_Work to complete_. Please print all of the entries, matching them exactly.

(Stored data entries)
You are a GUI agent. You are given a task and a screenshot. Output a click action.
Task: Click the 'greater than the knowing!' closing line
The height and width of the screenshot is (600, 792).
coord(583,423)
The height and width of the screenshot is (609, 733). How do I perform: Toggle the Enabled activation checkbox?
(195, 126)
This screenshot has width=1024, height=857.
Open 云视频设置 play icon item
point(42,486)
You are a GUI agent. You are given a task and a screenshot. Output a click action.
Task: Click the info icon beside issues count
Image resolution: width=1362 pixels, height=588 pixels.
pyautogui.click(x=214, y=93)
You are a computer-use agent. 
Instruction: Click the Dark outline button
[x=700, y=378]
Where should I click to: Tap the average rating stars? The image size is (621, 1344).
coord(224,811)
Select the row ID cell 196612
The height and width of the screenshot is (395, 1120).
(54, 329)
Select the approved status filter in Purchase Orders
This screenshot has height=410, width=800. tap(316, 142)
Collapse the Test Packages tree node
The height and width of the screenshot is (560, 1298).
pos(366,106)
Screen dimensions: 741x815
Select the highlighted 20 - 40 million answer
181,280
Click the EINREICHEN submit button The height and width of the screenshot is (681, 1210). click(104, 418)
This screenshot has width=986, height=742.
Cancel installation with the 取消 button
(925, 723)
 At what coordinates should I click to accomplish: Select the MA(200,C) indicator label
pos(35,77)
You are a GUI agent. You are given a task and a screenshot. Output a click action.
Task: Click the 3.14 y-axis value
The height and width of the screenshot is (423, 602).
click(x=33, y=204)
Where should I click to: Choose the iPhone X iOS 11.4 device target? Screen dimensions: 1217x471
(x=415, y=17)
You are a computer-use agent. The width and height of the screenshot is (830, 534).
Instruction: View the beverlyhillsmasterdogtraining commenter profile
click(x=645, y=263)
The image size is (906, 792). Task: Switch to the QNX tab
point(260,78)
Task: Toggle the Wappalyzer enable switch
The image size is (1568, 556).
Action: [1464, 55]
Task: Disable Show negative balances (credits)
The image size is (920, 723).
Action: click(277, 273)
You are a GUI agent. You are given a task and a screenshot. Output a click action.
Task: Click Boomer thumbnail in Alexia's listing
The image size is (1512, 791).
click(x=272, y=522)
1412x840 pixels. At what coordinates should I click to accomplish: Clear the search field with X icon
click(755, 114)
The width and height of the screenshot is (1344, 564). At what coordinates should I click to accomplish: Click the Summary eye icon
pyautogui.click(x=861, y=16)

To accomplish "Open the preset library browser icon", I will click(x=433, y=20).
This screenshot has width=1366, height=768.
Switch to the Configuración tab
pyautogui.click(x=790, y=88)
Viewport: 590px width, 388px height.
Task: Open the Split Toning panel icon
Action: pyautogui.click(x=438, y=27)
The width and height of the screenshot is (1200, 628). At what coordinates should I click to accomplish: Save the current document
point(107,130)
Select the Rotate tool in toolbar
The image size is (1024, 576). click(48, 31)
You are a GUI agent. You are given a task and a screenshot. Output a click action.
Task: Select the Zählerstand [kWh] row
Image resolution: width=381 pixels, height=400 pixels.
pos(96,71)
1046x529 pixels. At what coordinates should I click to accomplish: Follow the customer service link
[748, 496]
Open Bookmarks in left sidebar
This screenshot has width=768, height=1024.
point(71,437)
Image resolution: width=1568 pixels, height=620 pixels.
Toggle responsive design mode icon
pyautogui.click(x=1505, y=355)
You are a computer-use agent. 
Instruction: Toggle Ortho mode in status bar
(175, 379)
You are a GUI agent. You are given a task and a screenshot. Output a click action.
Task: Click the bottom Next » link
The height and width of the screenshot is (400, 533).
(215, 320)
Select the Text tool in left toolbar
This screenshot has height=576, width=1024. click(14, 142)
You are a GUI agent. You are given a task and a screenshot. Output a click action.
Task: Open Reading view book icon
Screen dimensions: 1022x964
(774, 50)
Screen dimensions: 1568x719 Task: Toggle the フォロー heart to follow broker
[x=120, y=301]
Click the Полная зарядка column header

_Solution for this task_.
You are a GUI agent. You are given a task and a screenshot. Output a click action.
Task: Click the 'greater than the knowing!' closing line
The height and width of the screenshot is (600, 792).
coord(583,423)
The height and width of the screenshot is (609, 733). How do I perform: Toggle the Enabled activation checkbox?
(195, 126)
This screenshot has width=1024, height=857.
Open 云视频设置 play icon item
point(42,486)
You are a GUI agent. You are given a task and a screenshot. Output a click action.
Task: Click the info icon beside issues count
Image resolution: width=1362 pixels, height=588 pixels.
pyautogui.click(x=214, y=93)
You are a computer-use agent. 
Instruction: Click the Dark outline button
[x=700, y=378]
Where should I click to: Tap the average rating stars? The image size is (621, 1344).
coord(224,811)
Select the row ID cell 196612
The height and width of the screenshot is (395, 1120).
(54, 329)
Select the approved status filter in Purchase Orders
This screenshot has height=410, width=800. tap(316, 142)
Collapse the Test Packages tree node
The height and width of the screenshot is (560, 1298).
pos(366,106)
Screen dimensions: 741x815
Select the highlighted 20 - 40 million answer
181,280
Click the EINREICHEN submit button The height and width of the screenshot is (681, 1210). click(104, 418)
This screenshot has width=986, height=742.
Cancel installation with the 取消 button
(925, 723)
 At what coordinates should I click to accomplish: Select the MA(200,C) indicator label
pos(35,77)
You are a GUI agent. You are given a task and a screenshot. Output a click action.
Task: Click the 3.14 y-axis value
The height and width of the screenshot is (423, 602).
click(x=33, y=204)
Where should I click to: Choose the iPhone X iOS 11.4 device target? Screen dimensions: 1217x471
(x=415, y=17)
You are a computer-use agent. The width and height of the screenshot is (830, 534).
Instruction: View the beverlyhillsmasterdogtraining commenter profile
click(x=645, y=263)
The image size is (906, 792). Task: Switch to the QNX tab
point(260,78)
Task: Toggle the Wappalyzer enable switch
The image size is (1568, 556).
Action: [1464, 55]
Task: Disable Show negative balances (credits)
The image size is (920, 723).
Action: click(277, 273)
You are a GUI agent. You are given a task and a screenshot. Output a click action.
Task: Click Boomer thumbnail in Alexia's listing
The image size is (1512, 791).
click(x=272, y=522)
1412x840 pixels. At what coordinates should I click to accomplish: Clear the search field with X icon
click(755, 114)
The width and height of the screenshot is (1344, 564). At what coordinates should I click to accomplish: Click the Summary eye icon
pyautogui.click(x=861, y=16)

To accomplish "Open the preset library browser icon", I will click(x=433, y=20).
This screenshot has width=1366, height=768.
Switch to the Configuración tab
pyautogui.click(x=790, y=88)
Viewport: 590px width, 388px height.
Task: Open the Split Toning panel icon
Action: pyautogui.click(x=438, y=27)
The width and height of the screenshot is (1200, 628). At what coordinates should I click to accomplish: Save the current document
point(107,130)
Select the Rotate tool in toolbar
The image size is (1024, 576). click(48, 31)
You are a GUI agent. You are given a task and a screenshot. Output a click action.
Task: Select the Zählerstand [kWh] row
Image resolution: width=381 pixels, height=400 pixels.
pos(96,71)
1046x529 pixels. At what coordinates should I click to accomplish: Follow the customer service link
[748, 496]
Open Bookmarks in left sidebar
This screenshot has width=768, height=1024.
point(71,437)
Image resolution: width=1568 pixels, height=620 pixels.
Toggle responsive design mode icon
pyautogui.click(x=1505, y=355)
You are a computer-use agent. 
Instruction: Toggle Ortho mode in status bar
(175, 379)
You are a GUI agent. You are given a task and a screenshot. Output a click action.
Task: Click the bottom Next » link
The height and width of the screenshot is (400, 533).
(215, 320)
Select the Text tool in left toolbar
This screenshot has height=576, width=1024. click(14, 142)
You are a GUI agent. You are given a task and a screenshot. Output a click action.
Task: Open Reading view book icon
Screen dimensions: 1022x964
(774, 50)
Screen dimensions: 1568x719 Task: Toggle the フォロー heart to follow broker
[x=120, y=301]
Click the Полная зарядка column header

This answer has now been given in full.